### Text provided

Information sources for SARS-CoV-2 testing. A Agreement and disagreement (partial or full) on preferring different information sources for SARS-CoV-2 testing among all 1388 participants. Absolute numbers of participants giving certain answers are displayed. B, C Percentages of all participants agreeing (partially or fully) on gathering information on testing using different sources by age group (B) and vaccination status (C). Error bars indicate 95% confidence intervals. Asterisks next to brackets indicate statistical significance between groups calculated using Fisher’s exact test (C) or Fisher’s exact test with Holm’s testing correction (B). Asterisks below “mva” indicate statistical significance in multivariate analysis. If no asterisks are given, no statistical significance was detected. mva—multivariate analysis

Individuals from younger age groups (18–35 and 36–50 years) agreed significantly more often to obtain information from online media (87.2%, 95% CI 84.6–89.5, and 89.5%, 95% CI 85.7–92.4, respectively) than participants from older age groups both in direct comparison (****p) and in multivariate analysis (****p). Participants between 18 and 35 years more frequently indicated to use social media for gathering information on testing (43.1%, 95% CI 39.6–46.8) compared to other age groups (**p–****p) and in multivariate analysis (**p, Fig. 2B). On the contrary, there was a trend towards using television, radio, and newspapers less frequently in younger than in older age groups that was statistically significant in most cases, both in direct comparison and in multivariate analysis (Fig. 2B).

Interestingly, non-vaccinated individuals agreed significantly less often to obtain information on SARS-CoV-2 testing from state and federal authorities (67.8%, 95% CI 58.9–75.5) as well as television (24.5%, 95% CI 17.7–33.1) than vaccinated participants (81.4%, 95% CI 80.3–84.5, ***p and 38.8%, 95% CI 36.2–41.5, **p, respectively) and in multivariate analysis (***p and **p, Fig. 2C). However, non-vaccinated individuals indicated to rely on social media more frequently as an information source (43.2%, 95% CI 34.6–52.2) than vaccinated individuals (30.9%, 95% CI 28.4–33.5, **p) and in multivariate analysis (*p, Fig. 2C).

### Data excerpts
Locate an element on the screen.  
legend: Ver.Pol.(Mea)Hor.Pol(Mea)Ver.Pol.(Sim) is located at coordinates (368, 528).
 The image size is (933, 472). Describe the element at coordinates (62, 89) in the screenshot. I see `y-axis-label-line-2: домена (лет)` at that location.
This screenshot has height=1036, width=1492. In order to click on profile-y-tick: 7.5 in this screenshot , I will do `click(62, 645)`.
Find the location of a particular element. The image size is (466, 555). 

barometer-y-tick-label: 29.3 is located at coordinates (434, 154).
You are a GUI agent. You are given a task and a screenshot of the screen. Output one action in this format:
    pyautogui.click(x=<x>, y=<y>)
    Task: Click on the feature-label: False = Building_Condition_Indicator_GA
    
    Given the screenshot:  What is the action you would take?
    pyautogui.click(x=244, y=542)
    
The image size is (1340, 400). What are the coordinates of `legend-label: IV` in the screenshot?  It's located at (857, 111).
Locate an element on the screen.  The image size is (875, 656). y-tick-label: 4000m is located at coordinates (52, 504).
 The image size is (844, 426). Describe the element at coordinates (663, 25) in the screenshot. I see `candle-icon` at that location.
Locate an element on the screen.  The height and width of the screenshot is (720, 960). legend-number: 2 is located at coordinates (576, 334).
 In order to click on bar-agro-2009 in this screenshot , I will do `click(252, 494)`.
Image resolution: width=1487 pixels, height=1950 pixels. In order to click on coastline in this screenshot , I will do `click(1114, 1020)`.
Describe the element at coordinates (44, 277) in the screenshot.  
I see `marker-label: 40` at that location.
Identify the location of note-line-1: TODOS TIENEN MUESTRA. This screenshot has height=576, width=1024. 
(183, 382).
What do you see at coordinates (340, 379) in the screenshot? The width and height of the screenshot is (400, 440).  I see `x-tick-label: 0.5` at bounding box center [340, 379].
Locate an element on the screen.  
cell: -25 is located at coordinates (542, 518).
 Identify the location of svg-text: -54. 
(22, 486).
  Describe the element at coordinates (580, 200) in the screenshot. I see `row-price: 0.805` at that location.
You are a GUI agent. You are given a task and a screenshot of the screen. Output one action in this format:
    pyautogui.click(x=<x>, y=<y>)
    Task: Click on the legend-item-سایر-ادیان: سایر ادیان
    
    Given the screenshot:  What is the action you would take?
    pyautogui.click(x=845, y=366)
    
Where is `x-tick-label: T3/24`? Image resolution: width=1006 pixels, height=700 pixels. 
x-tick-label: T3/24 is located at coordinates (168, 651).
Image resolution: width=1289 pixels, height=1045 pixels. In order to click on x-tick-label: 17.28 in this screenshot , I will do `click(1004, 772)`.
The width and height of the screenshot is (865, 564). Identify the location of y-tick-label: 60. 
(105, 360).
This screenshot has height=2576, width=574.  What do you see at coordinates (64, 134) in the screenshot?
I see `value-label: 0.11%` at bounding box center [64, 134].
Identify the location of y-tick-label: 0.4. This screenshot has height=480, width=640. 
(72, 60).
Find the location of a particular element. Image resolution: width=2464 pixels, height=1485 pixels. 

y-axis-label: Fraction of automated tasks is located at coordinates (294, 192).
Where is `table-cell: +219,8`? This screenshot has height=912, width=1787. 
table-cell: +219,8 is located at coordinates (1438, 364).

### Questions to answer
1 > Rewrite the passage of the text on SARS-CoV-2 testing information sources that begins at the words "Individuals from younger" and stops after "multivariate analysis (Fig. 2B).", changing "online media" to "digital media".
2 > Extend the text on SARS-CoV-2 testing information sources, picking up after its last sentence.
The records have no connection to the text on SARS-CoV-2 testing information sources.

### Answers to the exercises
1 >
Individuals from younger age groups (18–35 and 36–50 years) agreed significantly more often to obtain information from digital media (87.2%, 95% CI 84.6–89.5, and 89.5%, 95% CI 85.7–92.4, respectively) than participants from older age groups both in direct comparison (****p) and in multivariate analysis (****p). Participants between 18 and 35 years more frequently indicated to use social media for gathering information on testing (43.1%, 95% CI 39.6–46.8) compared to other age groups (**p–****p) and in multivariate analysis (**p, Fig. 2B). On the contrary, there was a trend towards using television, radio, and newspapers less frequently in younger than in older age groups that was statistically significant in most cases, both in direct comparison and in multivariate analysis (Fig. 2B).

2 >
The results from other subgroup analyses are depicted in Supplementary Fig. 4. We observed that males agreed less frequently on gathering information via state and federal authorities (75.1%, 95% CI 71.5–78.3), personal conversations with others (65.6%, 95% CI 45.9–53.8) and the radio (32.9%, 95% CI 29.3–36.7) compared to females (84.5%, 95% CI 81.8–86.9, ****p, 72.8%, 95% CI 69.5–75.8, **p, and 38.3, 95% CI 35.0–41.8, *p, respectively) as well as in multivariate analysis (****p, **p, *p, Supplementary Fig. 4A). Individuals who answered the questionnaire in languages other than German reported significantly more often to inform themselves using media by state and federal authorities (90.4%, 95% CI 81.5–95.3) and scientific sources (69.9%, 95% CI 58.6–79.2) compared to German speakers (79.7%, 95% CI 77.4–81.8, and 51.1%, 95% CI 48.4–53.8, *p, **p) and in multivariate analysis (*p, ***p, Supplementary Fig. 4B). Multivariate statistical analysis also revealed that participants with a lower school diploma as their highest academic degree relied less on online media (*p) and scientific sources (**p) but stated more frequently to use the radio (**p) or stay uninformed (*p, Supplementary Fig. 4C). Furthermore, healthcare workers (HCW) indicated to gather information on COVID-19 testing more regularly using scientific sources (73.4%, 95% CI 66.6–79.2) compared to others (48.8%, 95% CI 46.0–51.7, ****p) and in multivariate statistical analysis (****p).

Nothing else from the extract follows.